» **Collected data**
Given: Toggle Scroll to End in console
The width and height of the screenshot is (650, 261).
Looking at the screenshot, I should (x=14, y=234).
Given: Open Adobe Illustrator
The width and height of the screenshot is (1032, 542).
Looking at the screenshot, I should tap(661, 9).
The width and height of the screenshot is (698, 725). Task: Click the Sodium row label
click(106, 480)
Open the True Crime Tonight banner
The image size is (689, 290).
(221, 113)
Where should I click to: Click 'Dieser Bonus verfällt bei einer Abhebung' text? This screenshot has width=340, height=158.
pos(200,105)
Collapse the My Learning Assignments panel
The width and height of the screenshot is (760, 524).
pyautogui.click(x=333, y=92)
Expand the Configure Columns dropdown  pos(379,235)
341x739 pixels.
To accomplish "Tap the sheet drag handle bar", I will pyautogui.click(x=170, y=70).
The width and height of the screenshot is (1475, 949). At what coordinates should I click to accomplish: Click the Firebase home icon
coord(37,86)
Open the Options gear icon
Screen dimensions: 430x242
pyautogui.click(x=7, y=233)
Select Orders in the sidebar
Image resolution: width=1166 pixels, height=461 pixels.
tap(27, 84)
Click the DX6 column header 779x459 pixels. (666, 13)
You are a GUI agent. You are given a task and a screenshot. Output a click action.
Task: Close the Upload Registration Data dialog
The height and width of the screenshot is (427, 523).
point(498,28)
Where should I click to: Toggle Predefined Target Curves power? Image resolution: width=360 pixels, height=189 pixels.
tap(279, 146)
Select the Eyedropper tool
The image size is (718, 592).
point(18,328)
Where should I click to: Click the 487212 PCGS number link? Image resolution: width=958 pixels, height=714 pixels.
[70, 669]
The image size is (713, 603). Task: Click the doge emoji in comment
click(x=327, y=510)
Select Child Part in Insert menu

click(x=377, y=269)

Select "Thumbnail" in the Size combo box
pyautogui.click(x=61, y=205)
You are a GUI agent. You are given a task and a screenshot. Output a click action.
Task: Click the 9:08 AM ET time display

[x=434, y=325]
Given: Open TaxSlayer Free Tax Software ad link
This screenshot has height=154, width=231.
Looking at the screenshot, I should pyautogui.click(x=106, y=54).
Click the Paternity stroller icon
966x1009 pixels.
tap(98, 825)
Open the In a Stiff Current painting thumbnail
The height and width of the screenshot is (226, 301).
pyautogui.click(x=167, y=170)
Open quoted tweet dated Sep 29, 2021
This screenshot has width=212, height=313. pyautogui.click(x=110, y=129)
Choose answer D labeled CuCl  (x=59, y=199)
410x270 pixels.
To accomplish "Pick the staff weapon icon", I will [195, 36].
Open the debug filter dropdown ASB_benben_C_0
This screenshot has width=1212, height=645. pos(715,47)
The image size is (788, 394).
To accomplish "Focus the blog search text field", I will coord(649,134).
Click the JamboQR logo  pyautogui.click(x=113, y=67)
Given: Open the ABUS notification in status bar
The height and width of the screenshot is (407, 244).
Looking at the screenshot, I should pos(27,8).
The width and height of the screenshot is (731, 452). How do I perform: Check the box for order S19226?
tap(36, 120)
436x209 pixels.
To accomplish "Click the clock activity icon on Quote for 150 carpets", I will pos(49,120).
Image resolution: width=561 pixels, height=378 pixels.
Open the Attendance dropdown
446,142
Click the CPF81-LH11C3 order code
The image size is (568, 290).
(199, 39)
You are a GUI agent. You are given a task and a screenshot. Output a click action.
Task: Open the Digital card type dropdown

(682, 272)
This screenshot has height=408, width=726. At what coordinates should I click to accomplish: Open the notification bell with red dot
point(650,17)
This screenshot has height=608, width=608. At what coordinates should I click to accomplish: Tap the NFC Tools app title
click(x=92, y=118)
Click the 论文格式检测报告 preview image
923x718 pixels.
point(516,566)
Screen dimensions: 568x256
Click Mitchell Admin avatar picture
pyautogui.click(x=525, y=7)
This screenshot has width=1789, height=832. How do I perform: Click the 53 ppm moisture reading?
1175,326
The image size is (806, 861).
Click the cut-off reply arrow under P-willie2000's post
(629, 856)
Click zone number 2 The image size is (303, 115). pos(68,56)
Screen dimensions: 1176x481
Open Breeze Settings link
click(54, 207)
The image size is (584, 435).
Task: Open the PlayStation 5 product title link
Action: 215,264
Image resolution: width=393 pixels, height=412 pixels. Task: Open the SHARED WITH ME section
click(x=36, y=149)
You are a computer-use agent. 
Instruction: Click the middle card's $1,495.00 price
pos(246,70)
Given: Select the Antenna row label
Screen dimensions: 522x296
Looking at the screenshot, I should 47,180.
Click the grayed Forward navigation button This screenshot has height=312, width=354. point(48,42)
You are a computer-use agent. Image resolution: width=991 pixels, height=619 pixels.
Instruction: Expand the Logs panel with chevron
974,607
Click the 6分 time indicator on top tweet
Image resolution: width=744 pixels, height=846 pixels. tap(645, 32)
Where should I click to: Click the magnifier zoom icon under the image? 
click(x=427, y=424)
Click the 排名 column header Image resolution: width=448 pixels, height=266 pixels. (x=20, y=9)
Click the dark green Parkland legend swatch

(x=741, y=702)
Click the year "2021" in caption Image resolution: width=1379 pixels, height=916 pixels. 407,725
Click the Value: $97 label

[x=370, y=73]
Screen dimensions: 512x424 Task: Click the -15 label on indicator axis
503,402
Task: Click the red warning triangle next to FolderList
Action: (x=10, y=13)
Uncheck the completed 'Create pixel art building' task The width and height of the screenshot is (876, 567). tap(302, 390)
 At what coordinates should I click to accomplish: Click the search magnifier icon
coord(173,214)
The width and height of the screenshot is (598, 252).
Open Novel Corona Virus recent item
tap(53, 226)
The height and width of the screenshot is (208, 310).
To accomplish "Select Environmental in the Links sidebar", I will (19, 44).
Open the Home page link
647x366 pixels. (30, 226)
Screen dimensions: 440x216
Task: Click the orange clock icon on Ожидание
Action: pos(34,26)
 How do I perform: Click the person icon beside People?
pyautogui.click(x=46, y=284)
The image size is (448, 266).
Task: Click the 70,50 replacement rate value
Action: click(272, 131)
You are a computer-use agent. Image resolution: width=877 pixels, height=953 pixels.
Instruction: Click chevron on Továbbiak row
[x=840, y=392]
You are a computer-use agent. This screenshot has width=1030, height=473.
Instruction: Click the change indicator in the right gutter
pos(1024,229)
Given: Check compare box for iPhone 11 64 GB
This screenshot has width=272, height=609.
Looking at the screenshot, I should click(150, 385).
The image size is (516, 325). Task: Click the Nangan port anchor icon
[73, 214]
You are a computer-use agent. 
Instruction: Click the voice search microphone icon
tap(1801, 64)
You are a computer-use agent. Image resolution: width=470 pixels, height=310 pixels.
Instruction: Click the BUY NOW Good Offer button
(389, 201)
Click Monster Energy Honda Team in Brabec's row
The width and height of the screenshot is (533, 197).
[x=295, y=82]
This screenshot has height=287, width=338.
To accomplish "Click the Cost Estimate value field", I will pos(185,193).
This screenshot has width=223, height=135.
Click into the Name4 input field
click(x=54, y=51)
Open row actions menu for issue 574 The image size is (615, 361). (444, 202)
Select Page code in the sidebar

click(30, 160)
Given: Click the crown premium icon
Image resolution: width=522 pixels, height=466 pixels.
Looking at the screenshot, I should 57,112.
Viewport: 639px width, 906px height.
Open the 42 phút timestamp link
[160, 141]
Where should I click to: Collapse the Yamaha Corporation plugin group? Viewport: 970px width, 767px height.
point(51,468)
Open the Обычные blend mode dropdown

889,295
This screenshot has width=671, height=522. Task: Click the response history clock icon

» **Problem statement**
Every line above must be reproduced exactly as it stands.

» **Task answer**
Given: Toggle Scroll to End in console
The width and height of the screenshot is (650, 261).
Looking at the screenshot, I should (x=14, y=234).
Given: Open Adobe Illustrator
The width and height of the screenshot is (1032, 542).
Looking at the screenshot, I should tap(661, 9).
The width and height of the screenshot is (698, 725). Task: Click the Sodium row label
click(106, 480)
Open the True Crime Tonight banner
The image size is (689, 290).
(221, 113)
Where should I click to: Click 'Dieser Bonus verfällt bei einer Abhebung' text? This screenshot has width=340, height=158.
pos(200,105)
Collapse the My Learning Assignments panel
The width and height of the screenshot is (760, 524).
pyautogui.click(x=333, y=92)
Expand the Configure Columns dropdown  pos(379,235)
341x739 pixels.
To accomplish "Tap the sheet drag handle bar", I will pyautogui.click(x=170, y=70).
The width and height of the screenshot is (1475, 949). At what coordinates should I click to accomplish: Click the Firebase home icon
coord(37,86)
Open the Options gear icon
Screen dimensions: 430x242
pyautogui.click(x=7, y=233)
Select Orders in the sidebar
Image resolution: width=1166 pixels, height=461 pixels.
tap(27, 84)
Click the DX6 column header 779x459 pixels. (666, 13)
You are a GUI agent. You are given a task and a screenshot. Output a click action.
Task: Close the Upload Registration Data dialog
The height and width of the screenshot is (427, 523).
point(498,28)
Where should I click to: Toggle Predefined Target Curves power? Image resolution: width=360 pixels, height=189 pixels.
tap(279, 146)
Select the Eyedropper tool
The image size is (718, 592).
point(18,328)
Where should I click to: Click the 487212 PCGS number link? Image resolution: width=958 pixels, height=714 pixels.
[70, 669]
The image size is (713, 603). Task: Click the doge emoji in comment
click(x=327, y=510)
Select Child Part in Insert menu

click(x=377, y=269)

Select "Thumbnail" in the Size combo box
pyautogui.click(x=61, y=205)
You are a GUI agent. You are given a task and a screenshot. Output a click action.
Task: Click the 9:08 AM ET time display

[x=434, y=325]
Given: Open TaxSlayer Free Tax Software ad link
This screenshot has height=154, width=231.
Looking at the screenshot, I should pyautogui.click(x=106, y=54).
Click the Paternity stroller icon
966x1009 pixels.
tap(98, 825)
Open the In a Stiff Current painting thumbnail
The height and width of the screenshot is (226, 301).
pyautogui.click(x=167, y=170)
Open quoted tweet dated Sep 29, 2021
This screenshot has width=212, height=313. pyautogui.click(x=110, y=129)
Choose answer D labeled CuCl  (x=59, y=199)
410x270 pixels.
To accomplish "Pick the staff weapon icon", I will [195, 36].
Open the debug filter dropdown ASB_benben_C_0
This screenshot has width=1212, height=645. pos(715,47)
The image size is (788, 394).
To accomplish "Focus the blog search text field", I will coord(649,134).
Click the JamboQR logo  pyautogui.click(x=113, y=67)
Given: Open the ABUS notification in status bar
The height and width of the screenshot is (407, 244).
Looking at the screenshot, I should pos(27,8).
The width and height of the screenshot is (731, 452). How do I perform: Check the box for order S19226?
tap(36, 120)
436x209 pixels.
To accomplish "Click the clock activity icon on Quote for 150 carpets", I will pos(49,120).
Image resolution: width=561 pixels, height=378 pixels.
Open the Attendance dropdown
446,142
Click the CPF81-LH11C3 order code
The image size is (568, 290).
(199, 39)
You are a GUI agent. You are given a task and a screenshot. Output a click action.
Task: Open the Digital card type dropdown

(682, 272)
This screenshot has height=408, width=726. At what coordinates should I click to accomplish: Open the notification bell with red dot
point(650,17)
This screenshot has height=608, width=608. At what coordinates should I click to accomplish: Tap the NFC Tools app title
click(x=92, y=118)
Click the 论文格式检测报告 preview image
923x718 pixels.
point(516,566)
Screen dimensions: 568x256
Click Mitchell Admin avatar picture
pyautogui.click(x=525, y=7)
This screenshot has width=1789, height=832. How do I perform: Click the 53 ppm moisture reading?
1175,326
The image size is (806, 861).
Click the cut-off reply arrow under P-willie2000's post
(629, 856)
Click zone number 2 The image size is (303, 115). pos(68,56)
Screen dimensions: 1176x481
Open Breeze Settings link
click(54, 207)
The image size is (584, 435).
Task: Open the PlayStation 5 product title link
Action: 215,264
Image resolution: width=393 pixels, height=412 pixels. Task: Open the SHARED WITH ME section
click(x=36, y=149)
You are a computer-use agent. 
Instruction: Click the middle card's $1,495.00 price
pos(246,70)
Given: Select the Antenna row label
Screen dimensions: 522x296
Looking at the screenshot, I should 47,180.
Click the grayed Forward navigation button This screenshot has height=312, width=354. point(48,42)
You are a computer-use agent. Image resolution: width=991 pixels, height=619 pixels.
Instruction: Expand the Logs panel with chevron
974,607
Click the 6分 time indicator on top tweet
Image resolution: width=744 pixels, height=846 pixels. tap(645, 32)
Where should I click to: Click the magnifier zoom icon under the image? 
click(x=427, y=424)
Click the 排名 column header Image resolution: width=448 pixels, height=266 pixels. (x=20, y=9)
Click the dark green Parkland legend swatch

(x=741, y=702)
Click the year "2021" in caption Image resolution: width=1379 pixels, height=916 pixels. 407,725
Click the Value: $97 label

[x=370, y=73]
Screen dimensions: 512x424 Task: Click the -15 label on indicator axis
503,402
Task: Click the red warning triangle next to FolderList
Action: (x=10, y=13)
Uncheck the completed 'Create pixel art building' task The width and height of the screenshot is (876, 567). tap(302, 390)
 At what coordinates should I click to accomplish: Click the search magnifier icon
coord(173,214)
The width and height of the screenshot is (598, 252).
Open Novel Corona Virus recent item
tap(53, 226)
The height and width of the screenshot is (208, 310).
To accomplish "Select Environmental in the Links sidebar", I will (19, 44).
Open the Home page link
647x366 pixels. (30, 226)
Screen dimensions: 440x216
Task: Click the orange clock icon on Ожидание
Action: pos(34,26)
 How do I perform: Click the person icon beside People?
pyautogui.click(x=46, y=284)
The image size is (448, 266).
Task: Click the 70,50 replacement rate value
Action: click(272, 131)
You are a computer-use agent. Image resolution: width=877 pixels, height=953 pixels.
Instruction: Click chevron on Továbbiak row
[x=840, y=392]
You are a computer-use agent. This screenshot has width=1030, height=473.
Instruction: Click the change indicator in the right gutter
pos(1024,229)
Given: Check compare box for iPhone 11 64 GB
This screenshot has width=272, height=609.
Looking at the screenshot, I should click(150, 385).
The image size is (516, 325). Task: Click the Nangan port anchor icon
[73, 214]
You are a computer-use agent. 
Instruction: Click the voice search microphone icon
tap(1801, 64)
You are a computer-use agent. Image resolution: width=470 pixels, height=310 pixels.
Instruction: Click the BUY NOW Good Offer button
(389, 201)
Click Monster Energy Honda Team in Brabec's row
The width and height of the screenshot is (533, 197).
[x=295, y=82]
This screenshot has height=287, width=338.
To accomplish "Click the Cost Estimate value field", I will pos(185,193).
This screenshot has width=223, height=135.
Click into the Name4 input field
click(x=54, y=51)
Open row actions menu for issue 574 The image size is (615, 361). (444, 202)
Select Page code in the sidebar

click(30, 160)
Given: Click the crown premium icon
Image resolution: width=522 pixels, height=466 pixels.
Looking at the screenshot, I should 57,112.
Viewport: 639px width, 906px height.
Open the 42 phút timestamp link
[160, 141]
Where should I click to: Collapse the Yamaha Corporation plugin group? Viewport: 970px width, 767px height.
point(51,468)
Open the Обычные blend mode dropdown

889,295
This screenshot has width=671, height=522. Task: Click the response history clock icon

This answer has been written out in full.